Despite the continued dominance of Netflix, it seems that smaller “boutique” streaming services are taking off. These are services that offer a small niche selection of content, usually cost less, and might be piggybacked onto another service.
Amazon already hosts several of these under the name Amazon Channels, and they even launched one of their own. They’re not the best company to be doing this, though. Amazon does a stellar job of securing rights to various shows, as evidenced by the wide selection on Anime Strike.
What they don’t have is a deep library of content they actually produced and own themselves.
You know who does? Warner Bros.
And you know who just announced a new niche streaming service? Warner Bros. And it’s all about cartoons.
Boomerang is a new joint venture between WB and Turner. Turner has been launching these micro-streamers right and left, including HBO Now and FilmStruck, which supplies films from the Criterion Collection.

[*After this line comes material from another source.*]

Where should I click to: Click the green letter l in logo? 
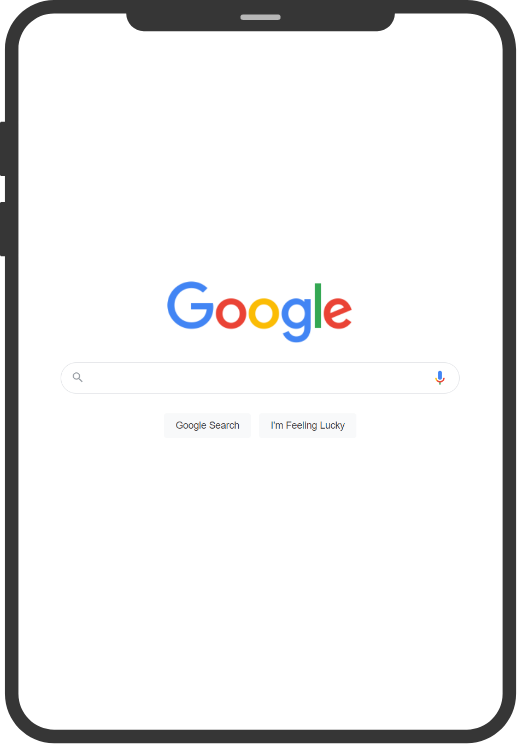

The partnership between Turner and WB is a no-brainer. WB is the original creator of Looney Toons, Scooby-Doo, Tom & Jerry, and enough other classic toons to make anyone go googly-eyed.
Priced to Move
Boomerang is priced similarly to Anime Strike and other specialized streaming services. $5 per month, cancel anytime, or pay $40 for a year commitment. That works out to $2.40 per month, and is the obvious choice for people who are serious about classic toons.
Of course, the real question is: Can they beat YouTube? A lot of Boomerang’s content amounts to animated shorts, and most of them are already on YouTube in one form or another.
It’s likely that WB will launch a new round of copyright infringement claims, but taking them all down might be a Sisyphean task.
In any case, Boomerang is set to launch “soon” for Apple and Android devices. Support for set-top boxes like Roku and game consoles will arrive shortly after. It wouldn’t be surprising to see it show up as an add-on subscription to Amazon Streaming at some point.
If the title of this thing sounds familiar, the answer is yes. This is an expansion and potential replacement for the cable channel of the same name.